Tuesday, May 26, 2009

Typing ColorForth...versions 3.1 and 4.0

Hello again. Here's yet another update to my experiments with unpacking and displaying packed ColorForth text. I know have it to the place where doing the examples from Starting Forth should be easy. First a fix from version 3.0 based on the fact that ColorForth 2.0 enforces Chuck's admonition for yellow variable calls.

s 0 hello , i speak forth
type fffffff0 and unpack if emit type ; then drop drop ;
print dup @ f and -9 + drop if drop then ; dup @ type space 1 + print ;
greet show text s 1 + print ;

However I found a much better version. This version actually handles caps and mixed case. But it also requires the yellow variable call fix.


+first 0 +rest 0
type space fffffff0 and unpack +first @ + emit
rest unpack if +rest @ + emit rest ; then drop drop ;

done drop drop pop drop ;
norm 0 +first ! 0 +rest ! type ;
cap 48 +first ! 0 +rest ! type ;
caps 48 +first ! 48 +rest ! type ;

select jump rest done done done done done done done done norm cap caps done done done done ;
stype 1 + dup @ dup 15 and select stype ;

Here's a slightly different version that uses macros to (IMO) improve readability and includes an example of usage.

+first 0 +rest 0
type space fffffff0 and unpack +first @ + emit
rest unpack if +rest @ + emit rest ; then drop drop ;

done drop drop pop drop ;
norm 0 +first ! 0 +rest ! type ;
cap 48 +first ! 0 +rest ! type ;
caps 48 +first ! 48 +rest ! type ;

select jump rest done done done done done done done done norm cap caps done done done done ; macro
tag 15 and ;
nextw 1 + dup @ dup ; forth
stype nextw tag select stype ;


Here's what this does and why I think it's better. The words "nextw" and "tag" are put in the "macro" dictionary and then inlined because they as "cyan" words. Cyan words allow you to inline. Normally in ColorForth words are factored to save space. Here no space is saved because "nextw" and "tag" are only used once. But "stype" is more readable because it says exactly what it does. Here's the documentation "shadow block".

String Display
type w display one 32-bit word of text
rest w finish typing a word
done aw drop addr and word and return from stype
norm normal text
cap text starts with a capital
caps all caps
select wt handle word according to tag
nextw a get next word and increment address
stype a display contiguous white text


Using the above, here's the solution to problem 1-1 from Starting Forth.

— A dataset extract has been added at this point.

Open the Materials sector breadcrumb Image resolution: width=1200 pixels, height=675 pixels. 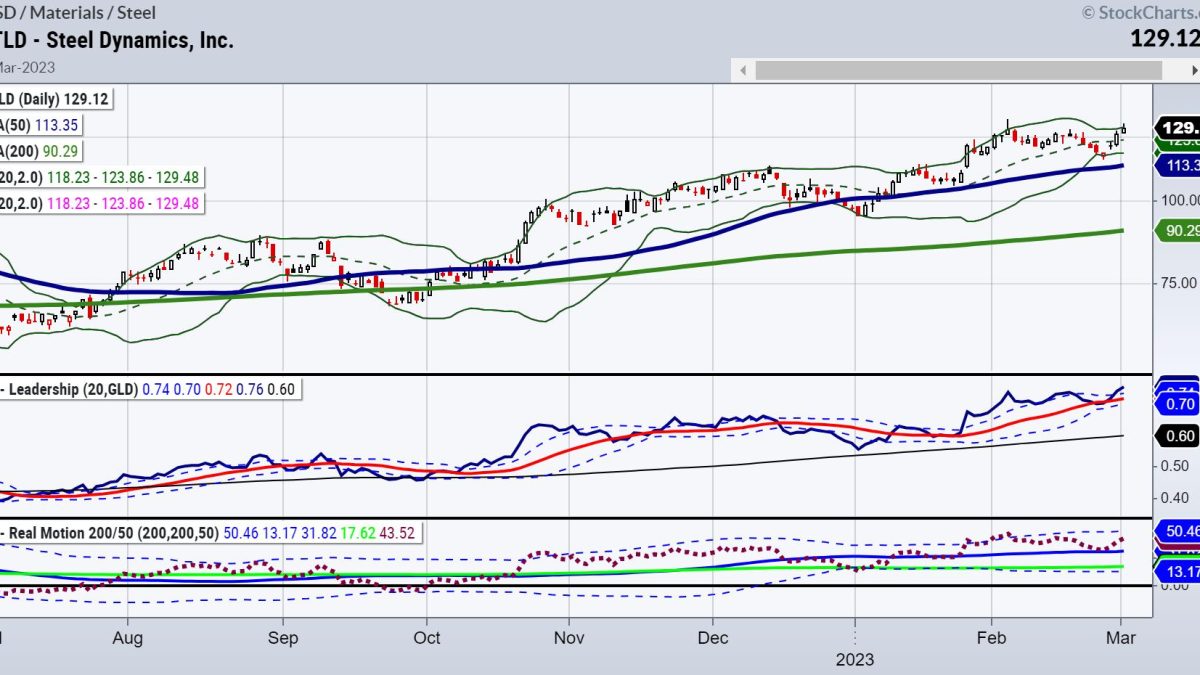click(67, 12)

162 load salute 0 Dear friend 0 Stephanie, thank 0 thanks for the gift 0 bookends.
thanks salute stype friend stype thank stype gift stype ;
ok show text blank white thanks keyboard ;

Note that "162 load" assumes that the "String Display" library is in block 162.

A ColorForth 2.0 "gotcha".(Windows version anyway)

Hello all.

I pretty much use a Windows version of ColorForth all the time these days. (Usually ColorForth 2.0 from Chuck Moore in Windows mode, but some Roman Pavlyuk's version.). The reason I'm prefacing my remarks is because I have never used the native version of ColorForth 2.0 and I don't know if this "gotcha" only happens under Windows. There is an easily fixable bug that only happens in Roman's Windows version of ColorForth. It uses absolute addressing from blocks as opposed to indirect addressing. So the code:


0 block @


causes it to crash. The fix is easy. Assume the following code in block 162.


ofs 0
foo block ofs 162 block negate + -1 + + ;
block foo ;

Thankfully ColorForth 2.0 for Windows doesn't have that problem. It uses an offset to calculate blocks out of the box. However there is another "gotcha" when using variables. If you try to address a variable using a green word it doesn't work. You may simply not get the results you want or it might crash. Consider the following example taken from Starting Forth chapter 2.


date 0 month 0 year 0
!date date ! month ! year ! ;

5 26 2009 !date


That doesn't get the expected results. But there's a reason I call this a "gotcha" instead of a bug. Long ago Chuck documented that variables really should be used as yellow words (evaluated at compile time) instead of green words (evaluated at run time). When you think about it, this makes sense. A variable is really just an address and for the most part address are constants. So why wait until run time to find the address of a variable? Just find it at compile time and compile the address constant directly into the word. With that in mind the above code becomes:


date 0 month 0 year 0
!date date ! month ! year ! ;

5 26 2009 !date


So if you have old ColorForth code that uses variables as green words you need to change them to yellow words. Your code will be (slightly) faster and it will work on ColorForth 2.0 for Windows (again, I don't know if the native version even has this "gotcha").